▸ **GIVEN RECORDS**
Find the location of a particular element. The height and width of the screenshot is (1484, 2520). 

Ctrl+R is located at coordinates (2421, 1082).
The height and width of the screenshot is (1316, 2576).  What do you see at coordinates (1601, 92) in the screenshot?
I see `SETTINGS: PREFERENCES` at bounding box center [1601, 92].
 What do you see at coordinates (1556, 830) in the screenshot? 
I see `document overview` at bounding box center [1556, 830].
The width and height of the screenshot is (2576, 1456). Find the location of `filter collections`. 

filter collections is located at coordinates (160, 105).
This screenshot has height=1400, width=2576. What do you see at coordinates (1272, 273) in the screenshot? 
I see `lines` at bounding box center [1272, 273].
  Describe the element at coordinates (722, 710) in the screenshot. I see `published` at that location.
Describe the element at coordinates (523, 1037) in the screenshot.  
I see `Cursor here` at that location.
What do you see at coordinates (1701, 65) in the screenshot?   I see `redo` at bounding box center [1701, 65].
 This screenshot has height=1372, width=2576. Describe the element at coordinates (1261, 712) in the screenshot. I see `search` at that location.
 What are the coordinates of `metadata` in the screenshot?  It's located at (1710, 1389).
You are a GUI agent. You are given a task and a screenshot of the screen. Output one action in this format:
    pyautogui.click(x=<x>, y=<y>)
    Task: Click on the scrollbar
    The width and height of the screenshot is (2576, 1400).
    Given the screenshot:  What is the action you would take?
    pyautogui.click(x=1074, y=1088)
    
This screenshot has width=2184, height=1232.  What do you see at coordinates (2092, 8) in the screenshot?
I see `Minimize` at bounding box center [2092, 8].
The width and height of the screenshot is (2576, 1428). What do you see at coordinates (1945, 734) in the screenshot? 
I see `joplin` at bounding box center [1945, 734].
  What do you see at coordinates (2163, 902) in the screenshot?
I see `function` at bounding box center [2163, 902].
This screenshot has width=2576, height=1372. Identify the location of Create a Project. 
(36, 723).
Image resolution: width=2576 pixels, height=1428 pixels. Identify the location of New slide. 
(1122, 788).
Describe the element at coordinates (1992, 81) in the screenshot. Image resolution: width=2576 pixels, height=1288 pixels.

▸ **WHAT IS EXPECTED**
Copy out every line of the items above word for word, leaving nothing out and changing nothing.

▸ **ANSWER BELOW**
Find the location of a particular element. The height and width of the screenshot is (1484, 2520). 

Ctrl+R is located at coordinates (2421, 1082).
The height and width of the screenshot is (1316, 2576).  What do you see at coordinates (1601, 92) in the screenshot?
I see `SETTINGS: PREFERENCES` at bounding box center [1601, 92].
 What do you see at coordinates (1556, 830) in the screenshot? 
I see `document overview` at bounding box center [1556, 830].
The width and height of the screenshot is (2576, 1456). Find the location of `filter collections`. 

filter collections is located at coordinates (160, 105).
This screenshot has height=1400, width=2576. What do you see at coordinates (1272, 273) in the screenshot? 
I see `lines` at bounding box center [1272, 273].
  Describe the element at coordinates (722, 710) in the screenshot. I see `published` at that location.
Describe the element at coordinates (523, 1037) in the screenshot.  
I see `Cursor here` at that location.
What do you see at coordinates (1701, 65) in the screenshot?   I see `redo` at bounding box center [1701, 65].
 This screenshot has height=1372, width=2576. Describe the element at coordinates (1261, 712) in the screenshot. I see `search` at that location.
 What are the coordinates of `metadata` in the screenshot?  It's located at (1710, 1389).
You are a GUI agent. You are given a task and a screenshot of the screen. Output one action in this format:
    pyautogui.click(x=<x>, y=<y>)
    Task: Click on the scrollbar
    The width and height of the screenshot is (2576, 1400).
    Given the screenshot:  What is the action you would take?
    pyautogui.click(x=1074, y=1088)
    
This screenshot has width=2184, height=1232.  What do you see at coordinates (2092, 8) in the screenshot?
I see `Minimize` at bounding box center [2092, 8].
The width and height of the screenshot is (2576, 1428). What do you see at coordinates (1945, 734) in the screenshot? 
I see `joplin` at bounding box center [1945, 734].
  What do you see at coordinates (2163, 902) in the screenshot?
I see `function` at bounding box center [2163, 902].
This screenshot has width=2576, height=1372. Identify the location of Create a Project. 
(36, 723).
Image resolution: width=2576 pixels, height=1428 pixels. Identify the location of New slide. 
(1122, 788).
Describe the element at coordinates (1992, 81) in the screenshot. Image resolution: width=2576 pixels, height=1288 pixels.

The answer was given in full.